Within the discipline of software performance engineering (SPE), application response time monitoring refers to the capability of instrumenting application requests, transactions and other vital interaction scenarios in order to measure their response times. There is no single, more important performance measurement than application response time, especially in the degree which the consistency and length of application response time events reflect the user experience and relate to customer satisfaction. All the esoteric measurements of hardware utilization that Perfmon revels in pale by comparison.

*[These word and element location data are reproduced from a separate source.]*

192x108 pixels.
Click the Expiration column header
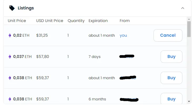pyautogui.click(x=98, y=21)
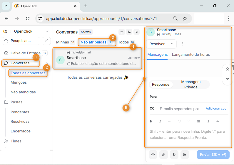Viewport: 234px width, 165px height.
Task: Open the OpenClick account switcher chevron
Action: click(x=47, y=31)
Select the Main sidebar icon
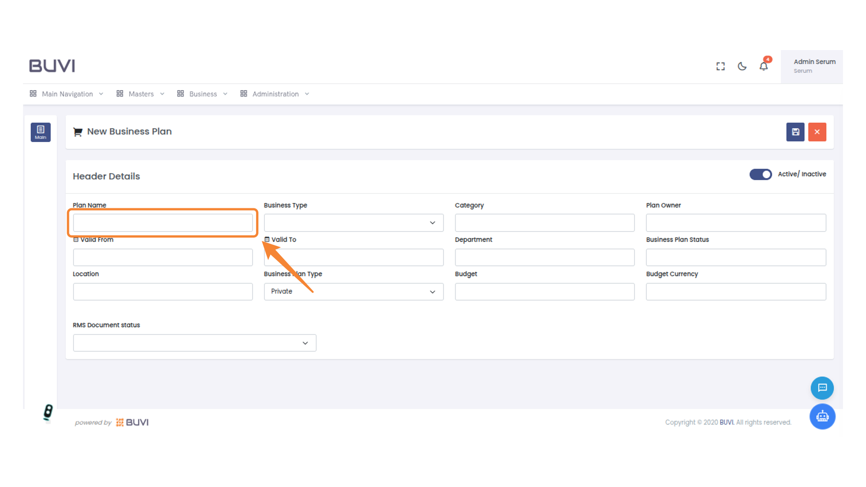This screenshot has width=866, height=487. 41,132
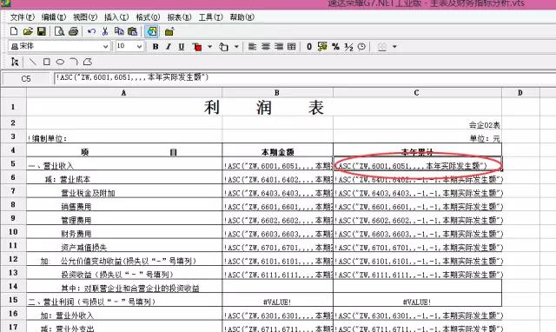Open a file with the folder icon
The image size is (556, 332).
click(x=28, y=31)
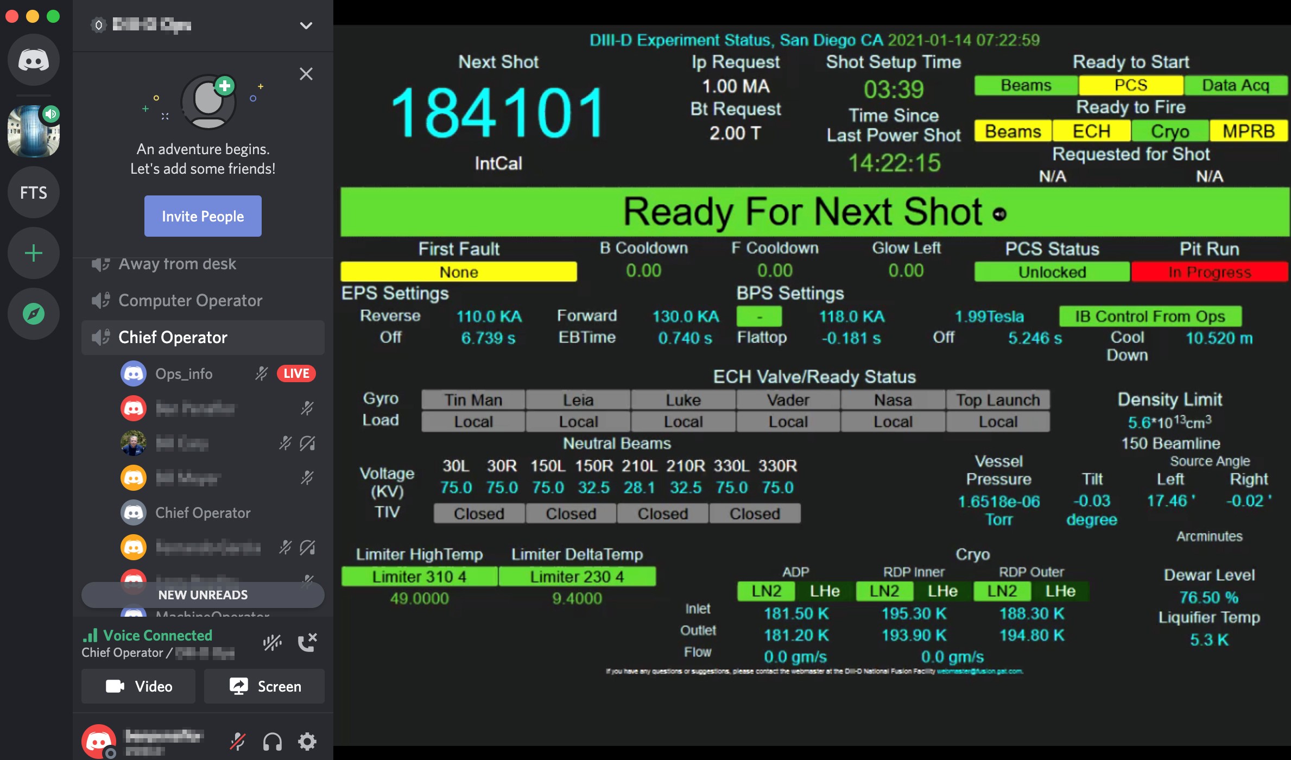Watch the Ops_info LIVE stream badge
1291x760 pixels.
[296, 373]
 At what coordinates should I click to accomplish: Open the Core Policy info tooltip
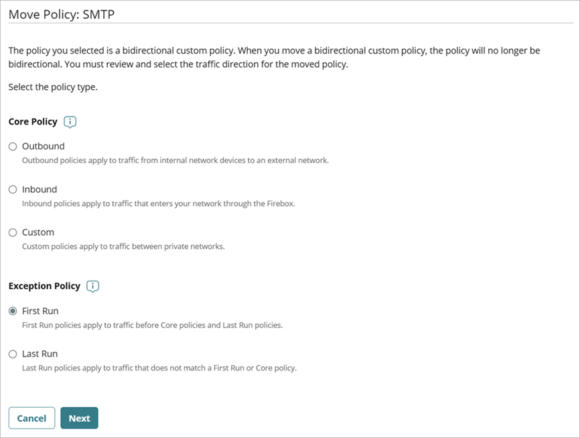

Of course, performance engineers usually still want to be able to break down application response time into its component parts, one of which is CPU usage. Other than the Concurrency Visualizer that is packaged with the Visual Studio Profiler that was discussed in the previous post, there are few professional-grade, application response time monitoring and profiling tools that exploit the ETW facilities in Windows. As we have seen illustrated, the Concurrency Visualizer demonstrates the capability to reconstruct an application’s execution time profile from kernel trace events with great precision and detail. An application response time monitoring tool that generates ETW response time events that can then be correlated with the Windows OS thread scheduling events has potential value in performance investigations of many sorts.
Fortunately, there is such an application response time monitoring tool for both Windows C++ native and .NET applications that is integrated with ETW. It is called the Scenario class. (The name “Scenario” was suggested by a Habib Heydarian, an excellent Program Manager at Microsoft, and is a nod to the popular practice of scenario-based development, associated primarily with Agile software development methodologies. See, for example, Scenario-Based Design of Human-Computer Interactions, by John Carroll and User Stories Applied: For Agile Software Development by Mike Cohen.)
The Scenario instrumentation library is a free download available from the MSDN Code Gallery site here.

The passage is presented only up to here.